La MINUAR s'est retirée de la protection de ces personnalités
qu'il escortait les livrant à la vindicte populaire. A
travers Romeo Dallaire, Jean Kambanda met en cause l'actuel
secrétaire général de l'ONU, Koffi Anan qui dirigeait à
l'époque le département des opérations de maintien de la
paix de l'organisation et était l'interlocuteur direct des
Casques bleus présents au Rwanda et qui ne sont pas
intervenu pendant les massacres.
Le
tribunal des vainqueurs
Les populations, elles aussi ont été abandonnées. Les éléments
du FPR ont retiré des individus au du grand stade de
Kigali, pourtant QG des Nations-Unies pour les abattre. Même
scénario au niveau de l'Ecole Technique Officiel (ETO) de
Kigali dont la MINUAR assurait la sécurité des personnes
qui s'y étaient réfugiées.
Jean Kambanda balaye du revers de la main les accusations
faites avant-hier sur les antennes de RFI (Radio France
Internationale) par Paul Kagamé sur l'implication des
forces françaises au côté du régime hutu, lors du génocide.
Aucun
lot d'armes et de munitions n'est venu de la France. Le
Rwanda était sous embargo et les armes venaient par trafic
d'Israël, d'Afrique du Sud et d'Albanie. Les intermédiaires
avaient leurs adresses en Grande Bretagne. La France tout
comme la Belgique a envoyé des contingents pour évacuer
ses compatriotes.

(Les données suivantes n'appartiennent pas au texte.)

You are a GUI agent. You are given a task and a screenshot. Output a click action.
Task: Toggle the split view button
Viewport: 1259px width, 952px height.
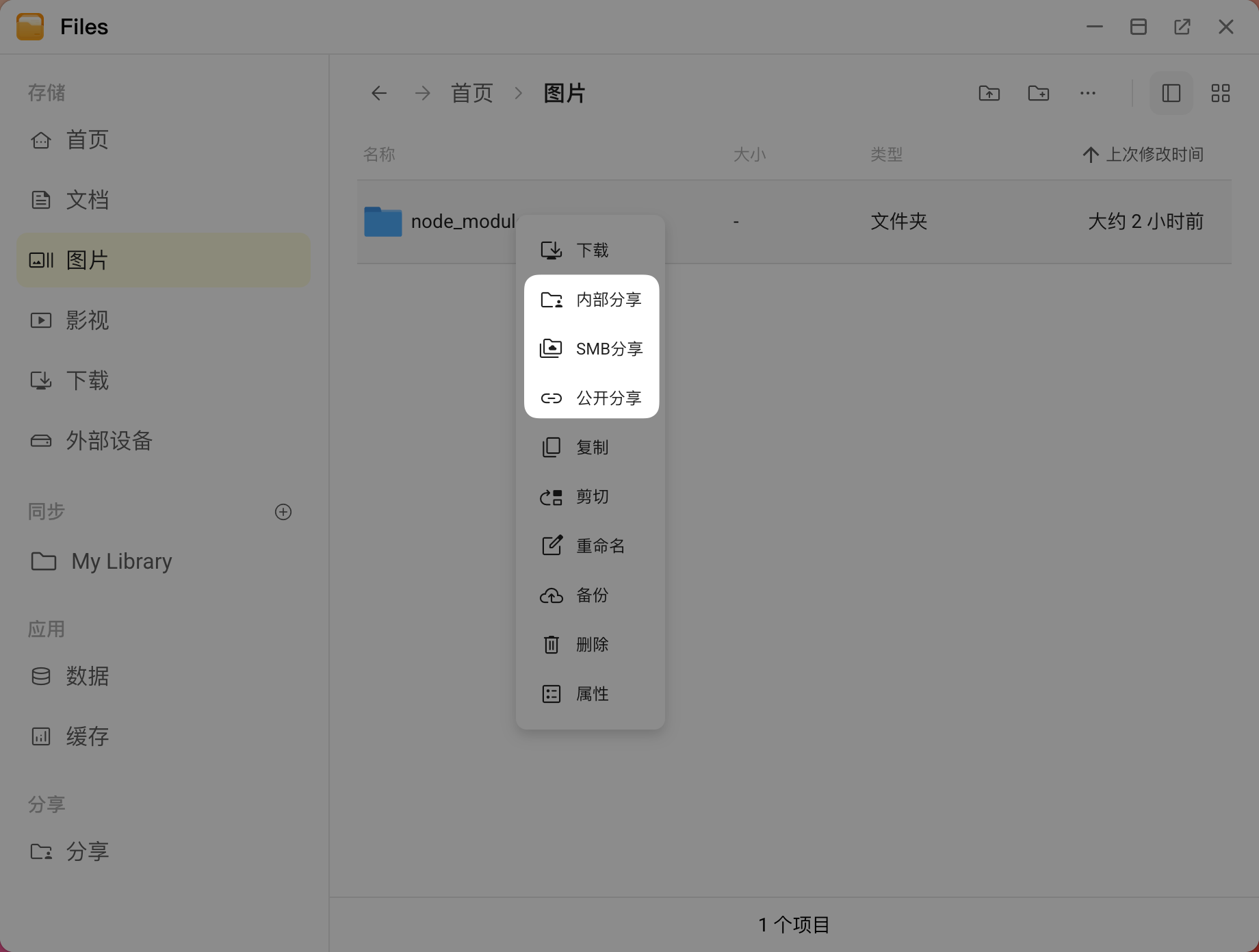tap(1171, 93)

Mais Jean Kambanda soutient qu'il y a eu
plus de victimes parmi les hutu que parmi les tutsi.
"Il y a eu plus de victimes hutu que tutsi dont
personne ne parle jamais", déclare-t-il.
Gersony, un américain consultant du Haut-commissariat des
Nations-Uines a fait une enquête dans 3 communes du Rwanda
sur 147. Il a dénombré 30.000 tués parmi les hutu entre
avril et octobre 1994. Ce rapport a été déposé à la
Haye, à la Cour internationale de justice. Il contient les
lieux, dates et noms des assassins et responsables des
massacres. "Mais personne n'en parle parce que consigne
a été donnée pour que les crimes imputables au FPR ne
soient pas dits". Pour l'ex-premier ministre, le TPIR a
failli à sa mission. "Nous pensons que c'est un
tribunal injuste, pendant dix ans ce tribunal ne poursuit
que d'un seul côté. Pas un seul tutsi n'a été inquiété",
fulmine-t-il. Selon lui, le TPIR est le tribunal des
vainqueurs. "Un tribunal qui est là juste pour régler
des comptes à la partie vaincue", conclut-il.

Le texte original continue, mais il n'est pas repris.